About Ramadan 2023

About Ramadan
2023

by Muslim Chaplain Nada El-Alami

About Ramadan 2024

Working alongside Student Support Services and GradSupport, the Office of Religious, Spiritual, and Ethical Life supports students who need accommodations to participate fully in both their religious tradition and academic and community life of MIT.


MIT is a wonderfully diverse place, and students may observe a wide variety of religious holidays and practices. A partial list is available from the Registrar’s Office at https://registrar.mit.edu/calendar/religious-holidays.

Here we want to highlight one group of students who will especially benefit from the community’s awareness in Spring 2024: Muslim students who observe Ramadan. In this article, Muslim Chaplain Nada El-Alami shares some tips for supporting students during this holy month.

Ramadan

Every year, Muslims fast each day of Ramadan from dawn until dusk, for the duration of the month. This year, Ramadan is expected to begin in the evening on Sunday, March 10, 2024 and end on Tuesday, April 9, 2024. The Islamic Calendar follows a lunar cycle, and while these are the calculated expected dates of Ramadan, they can differ from place to place based on moon-sightings or lack thereof. Some Muslims strictly follow calculations, while others strictly follow moon-sightings, and some follow a combination of both. What Muslims choose to follow can depend on their religious convictions, where they have lived in the world, and what their families practice. The day after the end of Ramadan (Wednesday, April 10, 2024) is a religious holiday called Eid-al-Fitr.

For each day of Ramadan, fasting consists of abstaining from eating or drinking, including water, while the sun is out. Once the sun has set, Muslims eat dinner, a meal called “iftar” in Arabic. Iftar is generally a community-focused meal, where family members and friends come together for the blessed occasion. Afterwards, eating and drinking during the night is allowed until dawn of the next day.

During Ramadan, it is customary for Muslims to pray extra nightly prayers and participate in other religious practices throughout the day and night, when possible. They will often wake up for or stay up until “suhur”, a pre-dawn meal.

While Muslims are expected to meet their daily schedule obligations for school and work, some accommodations are needed to be able to be successful while fully engaged in the various aspects of Ramadan.
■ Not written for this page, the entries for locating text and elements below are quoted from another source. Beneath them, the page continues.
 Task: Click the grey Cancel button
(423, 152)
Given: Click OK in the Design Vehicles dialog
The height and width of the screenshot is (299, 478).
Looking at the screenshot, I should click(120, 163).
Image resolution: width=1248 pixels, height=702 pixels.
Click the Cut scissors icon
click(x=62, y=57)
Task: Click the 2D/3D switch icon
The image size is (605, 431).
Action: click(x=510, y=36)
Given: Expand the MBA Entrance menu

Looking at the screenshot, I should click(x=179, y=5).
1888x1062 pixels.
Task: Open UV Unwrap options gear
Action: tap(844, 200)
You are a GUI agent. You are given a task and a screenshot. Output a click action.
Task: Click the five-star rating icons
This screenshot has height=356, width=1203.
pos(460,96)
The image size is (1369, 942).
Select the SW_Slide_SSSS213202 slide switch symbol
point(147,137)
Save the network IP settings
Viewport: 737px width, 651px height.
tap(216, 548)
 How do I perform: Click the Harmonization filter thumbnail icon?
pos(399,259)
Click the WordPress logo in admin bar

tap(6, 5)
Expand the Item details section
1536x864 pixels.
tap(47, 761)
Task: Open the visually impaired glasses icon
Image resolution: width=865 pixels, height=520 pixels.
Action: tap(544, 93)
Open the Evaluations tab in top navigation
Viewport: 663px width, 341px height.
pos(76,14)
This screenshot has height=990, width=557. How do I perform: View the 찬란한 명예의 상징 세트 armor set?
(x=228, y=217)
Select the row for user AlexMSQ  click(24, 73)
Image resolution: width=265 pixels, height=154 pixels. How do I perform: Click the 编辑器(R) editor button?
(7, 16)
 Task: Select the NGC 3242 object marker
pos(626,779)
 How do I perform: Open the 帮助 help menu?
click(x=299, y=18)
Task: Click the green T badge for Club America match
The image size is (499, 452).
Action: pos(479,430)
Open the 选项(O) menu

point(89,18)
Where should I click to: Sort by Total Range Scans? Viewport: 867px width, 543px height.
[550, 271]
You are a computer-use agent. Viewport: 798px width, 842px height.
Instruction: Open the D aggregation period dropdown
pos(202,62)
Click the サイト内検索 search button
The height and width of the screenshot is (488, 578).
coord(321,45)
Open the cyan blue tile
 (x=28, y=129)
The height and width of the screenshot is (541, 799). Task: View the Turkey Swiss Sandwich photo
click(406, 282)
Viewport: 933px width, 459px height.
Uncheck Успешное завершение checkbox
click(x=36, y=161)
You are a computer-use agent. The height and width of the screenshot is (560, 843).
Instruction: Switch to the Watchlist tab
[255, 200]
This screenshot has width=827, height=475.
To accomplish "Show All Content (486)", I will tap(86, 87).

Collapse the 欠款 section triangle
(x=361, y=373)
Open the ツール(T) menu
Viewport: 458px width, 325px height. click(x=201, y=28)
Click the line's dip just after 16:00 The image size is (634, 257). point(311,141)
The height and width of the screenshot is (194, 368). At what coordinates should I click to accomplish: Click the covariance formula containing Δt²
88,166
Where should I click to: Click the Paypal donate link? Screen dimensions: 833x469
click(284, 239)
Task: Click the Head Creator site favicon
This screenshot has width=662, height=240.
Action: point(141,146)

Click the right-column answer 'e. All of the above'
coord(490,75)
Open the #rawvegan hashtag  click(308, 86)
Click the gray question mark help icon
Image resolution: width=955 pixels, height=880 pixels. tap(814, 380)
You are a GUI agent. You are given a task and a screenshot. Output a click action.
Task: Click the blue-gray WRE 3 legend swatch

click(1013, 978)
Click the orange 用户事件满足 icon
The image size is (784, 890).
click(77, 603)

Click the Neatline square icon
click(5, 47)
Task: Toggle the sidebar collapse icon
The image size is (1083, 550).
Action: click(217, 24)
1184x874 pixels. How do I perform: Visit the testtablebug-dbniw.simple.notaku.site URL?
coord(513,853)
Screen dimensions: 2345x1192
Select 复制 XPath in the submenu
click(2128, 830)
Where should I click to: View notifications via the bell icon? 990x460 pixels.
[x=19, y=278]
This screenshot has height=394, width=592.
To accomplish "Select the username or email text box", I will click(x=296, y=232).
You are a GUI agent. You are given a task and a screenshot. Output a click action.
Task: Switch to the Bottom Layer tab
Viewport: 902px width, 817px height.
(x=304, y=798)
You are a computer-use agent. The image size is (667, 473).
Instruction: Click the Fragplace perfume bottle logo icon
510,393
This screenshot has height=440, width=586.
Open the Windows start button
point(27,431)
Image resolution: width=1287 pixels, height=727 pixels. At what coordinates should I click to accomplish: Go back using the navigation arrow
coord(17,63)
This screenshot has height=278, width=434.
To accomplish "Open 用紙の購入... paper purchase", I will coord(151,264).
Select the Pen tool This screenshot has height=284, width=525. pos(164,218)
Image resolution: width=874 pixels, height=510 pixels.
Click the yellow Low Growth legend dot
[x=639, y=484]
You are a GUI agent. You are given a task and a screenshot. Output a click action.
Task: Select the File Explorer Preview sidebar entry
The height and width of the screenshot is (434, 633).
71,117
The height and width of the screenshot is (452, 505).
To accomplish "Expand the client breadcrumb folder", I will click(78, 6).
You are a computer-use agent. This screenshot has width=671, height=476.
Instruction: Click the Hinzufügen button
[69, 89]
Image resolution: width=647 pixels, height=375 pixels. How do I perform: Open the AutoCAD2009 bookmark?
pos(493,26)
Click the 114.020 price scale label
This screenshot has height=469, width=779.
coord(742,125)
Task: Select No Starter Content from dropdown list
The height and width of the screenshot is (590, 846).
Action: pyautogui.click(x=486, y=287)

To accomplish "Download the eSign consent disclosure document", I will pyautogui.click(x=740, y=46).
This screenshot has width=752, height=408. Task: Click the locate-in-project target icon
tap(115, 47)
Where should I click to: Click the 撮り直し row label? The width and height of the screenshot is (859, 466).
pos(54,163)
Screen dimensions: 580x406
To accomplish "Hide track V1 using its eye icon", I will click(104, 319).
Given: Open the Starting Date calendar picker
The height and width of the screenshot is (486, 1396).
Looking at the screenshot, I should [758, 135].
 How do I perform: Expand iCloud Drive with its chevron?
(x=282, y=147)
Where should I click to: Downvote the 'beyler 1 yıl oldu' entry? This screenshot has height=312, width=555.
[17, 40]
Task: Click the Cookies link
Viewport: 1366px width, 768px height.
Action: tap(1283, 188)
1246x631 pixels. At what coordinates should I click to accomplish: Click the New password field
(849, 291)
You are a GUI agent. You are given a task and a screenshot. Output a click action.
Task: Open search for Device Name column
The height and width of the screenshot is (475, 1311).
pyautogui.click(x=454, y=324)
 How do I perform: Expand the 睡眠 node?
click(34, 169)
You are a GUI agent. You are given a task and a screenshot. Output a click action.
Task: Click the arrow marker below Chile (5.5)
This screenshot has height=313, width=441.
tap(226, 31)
Students may reach out to faculty to request religious accommodations during Ramadan. We encourage them to have this conversation before the month begins. Accommodations could include moving the time of an exam and/or allowing more time so they can schedule it around suhur, iftar, prayer, etc. Some students may prefer to take an exam earlier in the day when they feel more energized, while others would rather take it at night.

We encourage groups and friends to have a conversation before Ramadan begins as well and talk about how Ramadan may change participation and energy levels. Consider changing events during the day to avoid food-centric events and high energy activities. Whenever possible, provide a quiet space and allow short breaks for prayer. While some students may want to preserve their energy during the fast, others may push themselves and increase their activity level. Each student is different in their ability to observe the fast and will make choices accordingly.

Students should also have accommodations on Eid-al-Fitr  (Wednesday, April 10, 2024). This is a time for celebration after a month long of fasting. Students should be excused from their regular schedules on that day, including taking any exams and attending class.

While students are responsible for requesting accommodations, you can put them at ease by noting that Ramadan is approaching and that you know it may affect all aspects of students’ schedules. Your support will allow them to fulfill the requirements of the class while being spiritually engaged in the rituals of the month.